2. Managing Potential Sources of EMI.
Procedures using electrocautery, radiofrequency ablation, lithotripsy, MRI, or radiation therapy may damage CRMDs or interfere with CRMD function, potentially resulting in severe adverse outcomes. Sources of EMI are often unique to specific procedures, and the management of each of these potential EMI sources is reported separately below.
Management of potential sources of EMI associated with electrocautery includes (1) assuring that the cautery tool and current return pad‡‡
are positioned so that the current pathway does not pass through or near the CRMD pulse generator and leads; (2) avoiding proximity of the cautery’s electrical field to the pulse generator or leads; (3) using short, intermittent, and irregular bursts at the lowest feasible energy levels; and (4) using a bipolar electrocautery system or an ultrasonic (harmonic) scalpel, if possible.
Two case reports52,53
and one observational study54
suggest that EMI may occur despite positioning the current return pad as far as possible away from the generator and leads. However, the majority of Consultants and ASA and HRS members agree that the current return pad should be positioned so that the electrosurgical current pathway does not pass through or near the CRMD pulse generator or leads.
One case report suggested that application of unipolar electrocautery on the sternum resulted in complete pacemaker inhibition.55
Although some manufacturers suggest substituting bipolar for monopolar electrocautery to minimize CRMD interactions, no clinical literature was found to support this recommendation. The majority of Consultants and ASA and HRS members agree that direct contact between the electrocautery system and the CRMD pulse generator or its leads should be avoided.
Although no recent studies were found examining the benefit of using short, intermittent bursts at the lowest feasible energy levels, earlier literature§§
suggests that short, intermittent bursts may be useful in completing procedures without notable EMI interference.56–60
The majority of Consultants and ASA and HRS members agree that short, intermittent bursts should be performed.
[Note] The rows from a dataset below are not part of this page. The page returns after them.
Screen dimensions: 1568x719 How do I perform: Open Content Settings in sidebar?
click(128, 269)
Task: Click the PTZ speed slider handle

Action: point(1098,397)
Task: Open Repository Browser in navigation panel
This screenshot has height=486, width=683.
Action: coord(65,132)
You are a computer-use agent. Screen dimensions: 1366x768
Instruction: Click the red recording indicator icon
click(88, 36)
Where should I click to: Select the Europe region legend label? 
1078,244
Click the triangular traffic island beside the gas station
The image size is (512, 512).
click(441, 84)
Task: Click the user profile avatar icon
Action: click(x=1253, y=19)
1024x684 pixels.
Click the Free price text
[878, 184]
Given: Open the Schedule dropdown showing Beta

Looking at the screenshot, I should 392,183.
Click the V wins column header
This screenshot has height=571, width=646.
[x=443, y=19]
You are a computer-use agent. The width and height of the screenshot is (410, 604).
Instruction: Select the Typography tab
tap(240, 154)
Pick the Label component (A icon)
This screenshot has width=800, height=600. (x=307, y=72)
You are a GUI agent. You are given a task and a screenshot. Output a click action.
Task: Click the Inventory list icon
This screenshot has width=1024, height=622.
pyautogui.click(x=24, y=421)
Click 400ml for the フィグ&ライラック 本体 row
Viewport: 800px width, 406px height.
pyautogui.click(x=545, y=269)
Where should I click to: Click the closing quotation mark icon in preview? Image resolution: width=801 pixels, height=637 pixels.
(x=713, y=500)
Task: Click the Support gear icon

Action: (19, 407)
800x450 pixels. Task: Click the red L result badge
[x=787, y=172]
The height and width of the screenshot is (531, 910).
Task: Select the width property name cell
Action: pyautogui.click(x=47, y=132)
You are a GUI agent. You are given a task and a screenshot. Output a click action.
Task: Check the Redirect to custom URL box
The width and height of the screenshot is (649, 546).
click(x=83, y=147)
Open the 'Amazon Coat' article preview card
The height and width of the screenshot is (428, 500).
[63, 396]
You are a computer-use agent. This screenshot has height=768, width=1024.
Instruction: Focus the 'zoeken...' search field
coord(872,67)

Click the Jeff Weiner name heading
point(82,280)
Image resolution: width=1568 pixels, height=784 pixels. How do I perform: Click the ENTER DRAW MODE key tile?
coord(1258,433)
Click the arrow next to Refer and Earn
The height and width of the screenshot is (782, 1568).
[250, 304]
Finally, case reports suggest that surgery for pacemaker patients may proceed uneventfully when bipolar electrocautery systems42,43,46
or harmonic scalpels61,62
are used. The majority of Consultants and ASA and HRS members agree that bipolar electrocautery systems should be used when possible. The majority of Consultants and ASA members agree that harmonic scalpels should be used when possible, and HRS members are equivocal.
B. Radiofrequency Ablation.
Management of potential sources of EMI associated with radiofrequency ablation primarily involves keeping the radiofrequency current path (electrode tip to current return pad) as far away from the pulse generator and lead system as possible. One observational study reports 3 of 12 cases that resulted in a significant decrease in resistance on the pacemaker leads when radiofrequency ablation was used in proximity to the leads.63
One case report suggests that positioning of the radiofrequency ablation cluster electrode no closer than 5 cm from the pacer leads allowed the procedure to continue uneventfully.40
The majority of Consultants and ASA and HRS members agree that the individual performing the procedure should avoid direct contact between the ablation catheter and the CRMD and leads and should keep the radiofrequency ablation current path as far away from the pulse generator and lead system as possible.
Management of potential sources of EMI associated with lithotripsy includes (1) avoiding focus of the lithotripsy beam near the pulse generator and (2) disabling atrial pacing if the lithotripsy system triggers on the R wave. The literature is silent regarding the benefits of focusing the lithotripsy beam away from the pulse generator as well as the benefits of disabling atrial pacing during lithotripsy. The majority of Consultants and ASA and HRS members agree that focusing the lithotripsy beam near the pulse generator should be avoided, and all three groups are equivocal regarding whether atrial pacing should be disabled before a procedure if the lithotripsy system triggers on the R wave.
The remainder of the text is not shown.